### Your instructions
Turn the stretch of items from the line containing "Viewport: 496px width, 237px" through the line containing "[x=904, y=39]" into a numbered list, skipping any blank lines.

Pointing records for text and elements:
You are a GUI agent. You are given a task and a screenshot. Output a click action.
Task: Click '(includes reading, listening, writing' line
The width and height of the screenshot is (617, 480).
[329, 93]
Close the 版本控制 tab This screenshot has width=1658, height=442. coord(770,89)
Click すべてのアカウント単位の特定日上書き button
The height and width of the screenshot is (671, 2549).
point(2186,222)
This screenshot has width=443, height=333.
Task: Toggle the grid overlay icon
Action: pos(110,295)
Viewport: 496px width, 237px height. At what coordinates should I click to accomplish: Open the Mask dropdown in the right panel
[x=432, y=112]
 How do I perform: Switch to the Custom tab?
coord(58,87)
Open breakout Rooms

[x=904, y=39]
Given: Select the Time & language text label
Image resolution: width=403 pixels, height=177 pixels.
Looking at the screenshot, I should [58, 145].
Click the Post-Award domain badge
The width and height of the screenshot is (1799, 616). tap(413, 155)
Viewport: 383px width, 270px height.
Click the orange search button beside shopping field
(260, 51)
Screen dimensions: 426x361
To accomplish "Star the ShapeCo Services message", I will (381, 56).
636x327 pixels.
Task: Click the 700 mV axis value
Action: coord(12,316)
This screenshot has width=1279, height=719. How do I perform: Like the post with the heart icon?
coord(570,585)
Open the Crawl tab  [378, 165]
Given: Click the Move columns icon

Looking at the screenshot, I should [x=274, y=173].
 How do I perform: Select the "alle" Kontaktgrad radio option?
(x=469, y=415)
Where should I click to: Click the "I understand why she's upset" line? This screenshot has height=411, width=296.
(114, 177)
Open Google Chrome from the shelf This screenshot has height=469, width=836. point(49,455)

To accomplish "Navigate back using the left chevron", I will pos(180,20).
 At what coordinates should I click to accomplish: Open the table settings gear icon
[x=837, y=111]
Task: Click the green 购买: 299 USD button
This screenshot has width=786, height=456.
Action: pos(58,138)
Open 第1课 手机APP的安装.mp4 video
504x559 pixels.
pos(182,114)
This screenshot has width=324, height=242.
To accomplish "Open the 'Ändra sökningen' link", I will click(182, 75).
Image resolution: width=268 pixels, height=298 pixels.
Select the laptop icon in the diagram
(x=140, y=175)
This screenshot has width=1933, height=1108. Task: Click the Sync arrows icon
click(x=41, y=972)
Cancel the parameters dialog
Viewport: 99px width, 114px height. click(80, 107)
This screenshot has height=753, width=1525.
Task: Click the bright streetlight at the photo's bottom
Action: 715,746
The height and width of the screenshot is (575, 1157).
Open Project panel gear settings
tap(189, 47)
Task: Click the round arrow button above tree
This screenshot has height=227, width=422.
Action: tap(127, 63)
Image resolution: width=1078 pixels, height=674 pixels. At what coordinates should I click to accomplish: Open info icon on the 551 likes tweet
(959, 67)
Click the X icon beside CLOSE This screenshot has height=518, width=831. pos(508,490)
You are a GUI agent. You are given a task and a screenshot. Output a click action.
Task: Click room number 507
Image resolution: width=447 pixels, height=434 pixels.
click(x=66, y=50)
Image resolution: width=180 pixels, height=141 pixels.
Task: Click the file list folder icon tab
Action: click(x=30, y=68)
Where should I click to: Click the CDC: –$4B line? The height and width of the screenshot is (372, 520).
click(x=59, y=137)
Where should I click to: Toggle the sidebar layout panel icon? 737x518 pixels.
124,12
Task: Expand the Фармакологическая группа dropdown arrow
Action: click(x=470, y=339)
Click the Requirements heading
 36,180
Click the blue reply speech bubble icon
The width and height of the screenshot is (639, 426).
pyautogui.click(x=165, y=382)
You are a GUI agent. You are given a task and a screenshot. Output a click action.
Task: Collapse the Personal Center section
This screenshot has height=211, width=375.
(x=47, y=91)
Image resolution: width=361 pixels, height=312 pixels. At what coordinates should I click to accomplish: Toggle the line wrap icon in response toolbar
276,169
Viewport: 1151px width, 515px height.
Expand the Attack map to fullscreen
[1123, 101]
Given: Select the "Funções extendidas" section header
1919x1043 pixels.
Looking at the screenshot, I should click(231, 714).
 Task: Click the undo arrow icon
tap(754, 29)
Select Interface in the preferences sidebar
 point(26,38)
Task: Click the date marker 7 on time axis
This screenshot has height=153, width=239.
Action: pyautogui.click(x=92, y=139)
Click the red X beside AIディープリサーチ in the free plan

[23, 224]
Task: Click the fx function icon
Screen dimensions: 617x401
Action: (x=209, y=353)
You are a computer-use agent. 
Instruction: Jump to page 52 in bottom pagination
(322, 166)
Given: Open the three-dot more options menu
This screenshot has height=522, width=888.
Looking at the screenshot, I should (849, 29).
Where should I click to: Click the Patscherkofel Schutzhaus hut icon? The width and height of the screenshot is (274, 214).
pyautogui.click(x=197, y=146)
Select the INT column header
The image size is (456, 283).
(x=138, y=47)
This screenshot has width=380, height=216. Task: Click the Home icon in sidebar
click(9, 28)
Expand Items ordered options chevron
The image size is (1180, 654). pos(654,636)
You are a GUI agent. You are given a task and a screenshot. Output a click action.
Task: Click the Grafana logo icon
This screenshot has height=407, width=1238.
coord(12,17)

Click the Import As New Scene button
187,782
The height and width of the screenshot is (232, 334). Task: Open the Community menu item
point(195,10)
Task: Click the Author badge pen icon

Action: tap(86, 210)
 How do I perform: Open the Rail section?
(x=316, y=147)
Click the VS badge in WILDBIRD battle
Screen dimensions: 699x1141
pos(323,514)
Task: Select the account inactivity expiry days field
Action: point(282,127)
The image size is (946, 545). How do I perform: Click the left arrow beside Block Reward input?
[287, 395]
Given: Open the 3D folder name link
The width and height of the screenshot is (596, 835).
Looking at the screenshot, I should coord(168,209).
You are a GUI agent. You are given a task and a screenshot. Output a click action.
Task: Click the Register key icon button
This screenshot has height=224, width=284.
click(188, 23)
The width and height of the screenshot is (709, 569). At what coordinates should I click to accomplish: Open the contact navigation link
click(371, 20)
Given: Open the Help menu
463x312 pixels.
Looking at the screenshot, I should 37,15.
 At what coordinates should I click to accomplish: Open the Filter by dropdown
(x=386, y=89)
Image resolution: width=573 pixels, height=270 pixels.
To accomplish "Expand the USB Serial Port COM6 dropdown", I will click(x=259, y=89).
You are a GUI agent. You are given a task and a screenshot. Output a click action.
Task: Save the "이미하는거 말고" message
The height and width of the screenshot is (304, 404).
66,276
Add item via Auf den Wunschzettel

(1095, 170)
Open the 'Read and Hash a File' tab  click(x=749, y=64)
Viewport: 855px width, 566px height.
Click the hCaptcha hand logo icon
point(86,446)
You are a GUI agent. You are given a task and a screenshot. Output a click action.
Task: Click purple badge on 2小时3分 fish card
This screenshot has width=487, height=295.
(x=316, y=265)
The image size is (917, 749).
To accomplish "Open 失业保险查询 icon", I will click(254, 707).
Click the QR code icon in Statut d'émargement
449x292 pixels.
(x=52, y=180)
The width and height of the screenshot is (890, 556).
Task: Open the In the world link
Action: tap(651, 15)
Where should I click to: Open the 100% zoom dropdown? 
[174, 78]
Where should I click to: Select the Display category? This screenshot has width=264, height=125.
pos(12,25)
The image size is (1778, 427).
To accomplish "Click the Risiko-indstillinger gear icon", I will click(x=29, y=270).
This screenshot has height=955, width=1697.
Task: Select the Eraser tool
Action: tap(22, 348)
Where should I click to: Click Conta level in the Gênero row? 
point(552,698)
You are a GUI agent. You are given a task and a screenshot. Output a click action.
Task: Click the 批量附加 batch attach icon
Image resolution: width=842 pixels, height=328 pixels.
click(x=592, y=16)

### Complete answer
1. Viewport: 496px width, 237px height. At what coordinates should I click to accomplish: Open the Mask dropdown in the right panel
2. [x=432, y=112]
3.  How do I perform: Switch to the Custom tab?
4. coord(58,87)
5. Open breakout Rooms
6. [x=904, y=39]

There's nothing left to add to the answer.